Detecting arbitrary quadrilateral corners

My problem is:

Given an image of some quadrilateral object, find the coordinates of the corners.

I have an idea about how I might start with this problem but I would love some feedback, suggestions, critiques from the community.

(image not real data, but just to illustrate the problem clearly)
image

So I’m thinking to use an off the shelf vision classifier, resize the image to fit the input and modify the output to predict 8 values, which will be interpreted as 4 (x, y) coordinate pairs.

So, somewhat inspired by YOLO regression - I’m thinking to replace the last layer of say, mnasnet, with an 8 output linear layer - pass the outputs of the linear layer through sigmoid functions to map them to the (-1, +1) range and interpret these values as normalised coordinates wrt. the centre.

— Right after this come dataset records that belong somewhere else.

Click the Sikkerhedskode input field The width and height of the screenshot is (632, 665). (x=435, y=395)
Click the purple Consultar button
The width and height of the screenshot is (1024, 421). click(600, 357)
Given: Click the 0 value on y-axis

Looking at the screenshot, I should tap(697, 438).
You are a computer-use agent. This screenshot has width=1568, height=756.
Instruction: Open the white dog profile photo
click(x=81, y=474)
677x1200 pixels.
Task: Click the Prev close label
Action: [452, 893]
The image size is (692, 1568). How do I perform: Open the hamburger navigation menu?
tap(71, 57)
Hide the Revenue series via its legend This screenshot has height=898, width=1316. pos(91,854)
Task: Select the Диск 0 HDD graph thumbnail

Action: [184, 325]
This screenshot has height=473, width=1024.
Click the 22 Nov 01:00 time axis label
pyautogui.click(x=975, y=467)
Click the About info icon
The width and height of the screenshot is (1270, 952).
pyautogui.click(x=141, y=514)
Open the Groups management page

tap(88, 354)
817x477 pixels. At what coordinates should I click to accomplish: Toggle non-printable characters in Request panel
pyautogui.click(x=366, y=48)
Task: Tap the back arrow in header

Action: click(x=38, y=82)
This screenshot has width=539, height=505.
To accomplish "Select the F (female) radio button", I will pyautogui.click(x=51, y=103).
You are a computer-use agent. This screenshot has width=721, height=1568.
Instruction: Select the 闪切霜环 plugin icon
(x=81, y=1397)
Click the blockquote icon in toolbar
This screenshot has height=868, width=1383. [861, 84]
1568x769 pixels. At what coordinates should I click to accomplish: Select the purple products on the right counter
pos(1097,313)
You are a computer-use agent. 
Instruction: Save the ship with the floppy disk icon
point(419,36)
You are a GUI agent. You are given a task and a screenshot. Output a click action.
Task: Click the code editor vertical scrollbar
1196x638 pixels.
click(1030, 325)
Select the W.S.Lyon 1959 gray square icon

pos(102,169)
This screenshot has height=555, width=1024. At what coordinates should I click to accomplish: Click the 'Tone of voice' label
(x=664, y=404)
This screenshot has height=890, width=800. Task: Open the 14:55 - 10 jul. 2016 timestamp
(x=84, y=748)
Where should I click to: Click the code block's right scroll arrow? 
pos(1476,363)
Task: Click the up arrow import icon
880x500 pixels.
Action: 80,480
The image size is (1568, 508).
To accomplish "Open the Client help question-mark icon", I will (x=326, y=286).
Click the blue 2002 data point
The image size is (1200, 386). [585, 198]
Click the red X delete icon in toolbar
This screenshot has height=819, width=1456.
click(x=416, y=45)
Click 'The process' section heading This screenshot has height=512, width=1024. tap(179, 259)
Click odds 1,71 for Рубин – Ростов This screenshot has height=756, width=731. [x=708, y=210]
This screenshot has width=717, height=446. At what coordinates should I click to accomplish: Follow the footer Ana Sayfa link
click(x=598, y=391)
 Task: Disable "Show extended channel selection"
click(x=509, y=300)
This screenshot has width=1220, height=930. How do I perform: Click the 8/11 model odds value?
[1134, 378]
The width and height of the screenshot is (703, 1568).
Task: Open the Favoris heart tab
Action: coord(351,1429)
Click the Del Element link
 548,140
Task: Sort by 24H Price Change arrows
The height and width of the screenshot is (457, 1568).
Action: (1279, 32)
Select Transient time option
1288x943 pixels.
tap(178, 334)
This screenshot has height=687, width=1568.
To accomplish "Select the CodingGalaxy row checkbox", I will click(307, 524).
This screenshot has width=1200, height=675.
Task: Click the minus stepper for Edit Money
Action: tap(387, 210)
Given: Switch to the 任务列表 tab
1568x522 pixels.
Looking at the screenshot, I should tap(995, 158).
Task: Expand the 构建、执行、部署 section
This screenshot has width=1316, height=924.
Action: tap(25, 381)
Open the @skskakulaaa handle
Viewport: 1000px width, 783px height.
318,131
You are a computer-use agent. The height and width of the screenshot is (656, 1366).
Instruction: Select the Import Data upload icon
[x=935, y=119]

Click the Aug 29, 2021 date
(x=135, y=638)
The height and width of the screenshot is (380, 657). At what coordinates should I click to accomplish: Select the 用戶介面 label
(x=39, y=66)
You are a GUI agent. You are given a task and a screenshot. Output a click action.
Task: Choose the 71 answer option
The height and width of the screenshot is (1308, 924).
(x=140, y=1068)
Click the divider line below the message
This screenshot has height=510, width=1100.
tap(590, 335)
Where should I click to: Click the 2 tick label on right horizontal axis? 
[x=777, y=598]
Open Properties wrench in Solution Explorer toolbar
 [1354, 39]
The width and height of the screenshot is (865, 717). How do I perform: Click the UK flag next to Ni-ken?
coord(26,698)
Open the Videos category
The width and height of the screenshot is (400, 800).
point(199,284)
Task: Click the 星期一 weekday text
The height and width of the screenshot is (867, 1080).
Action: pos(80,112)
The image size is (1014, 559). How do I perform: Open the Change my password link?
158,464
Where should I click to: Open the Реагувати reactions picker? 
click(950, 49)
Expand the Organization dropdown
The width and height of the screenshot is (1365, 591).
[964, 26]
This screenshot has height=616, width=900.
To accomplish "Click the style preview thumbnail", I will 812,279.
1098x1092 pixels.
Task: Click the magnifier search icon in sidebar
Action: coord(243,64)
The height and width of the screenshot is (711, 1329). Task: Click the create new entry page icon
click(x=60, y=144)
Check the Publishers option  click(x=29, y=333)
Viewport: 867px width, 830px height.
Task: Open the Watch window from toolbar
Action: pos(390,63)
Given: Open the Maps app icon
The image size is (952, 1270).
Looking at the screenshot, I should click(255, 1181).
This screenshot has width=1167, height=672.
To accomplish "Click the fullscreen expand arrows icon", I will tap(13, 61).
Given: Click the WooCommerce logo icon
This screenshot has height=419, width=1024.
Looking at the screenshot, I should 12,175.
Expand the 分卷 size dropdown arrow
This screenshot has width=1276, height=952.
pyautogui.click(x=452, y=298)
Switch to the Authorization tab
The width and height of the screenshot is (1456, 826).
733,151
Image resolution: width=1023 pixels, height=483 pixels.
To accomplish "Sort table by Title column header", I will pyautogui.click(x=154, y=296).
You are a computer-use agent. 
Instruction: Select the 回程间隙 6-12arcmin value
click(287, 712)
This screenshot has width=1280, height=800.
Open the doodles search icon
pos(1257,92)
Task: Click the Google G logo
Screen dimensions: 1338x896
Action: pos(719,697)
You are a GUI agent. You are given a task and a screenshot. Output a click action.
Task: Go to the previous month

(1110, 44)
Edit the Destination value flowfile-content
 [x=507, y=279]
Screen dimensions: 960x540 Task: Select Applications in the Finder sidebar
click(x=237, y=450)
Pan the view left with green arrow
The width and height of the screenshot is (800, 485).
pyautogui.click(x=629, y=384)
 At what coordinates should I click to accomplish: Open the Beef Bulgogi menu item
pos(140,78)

eg. say the left-most corner in the attached image is 25% of the width of the image across from the left and 30% of the way down. mapping this to the range (-1, +1), taking the centre as the reference point, and taking the directions “up” and “left” to be positive, the x label would be 0.5 and the y label would be 0.4.

other corners would be labelled similarly, so for the top right corner, “up” and “right” would be taken to be positive.

So then the problem becomes a simple multiple regression problem and I can use mean squared error for the loss function ( torch.nn.MSELoss )

Now these are arbitrary quadrilaterals, so there may be “corner cases” in which none or multiple corners will be in any given quadrant of the image. In order to deterministically label each datum, I’m thinking to first assign whichever corner is closest (euclidean distance) to the top-left corner of the image as the “top left” corner, then label whichever of the remaining three corners is closest to the top right of the image as the “top right” corner and so on until all four corners are assigned.

Does that sound like a reasonable approach?

It also occurred to me that I could use polar coordinates (angle, distance) labelling the data by first, second, third, fourth coordinate encountered in a clockwise rotation from the centre. this feels a little less arbitrary, somehow. thoughts?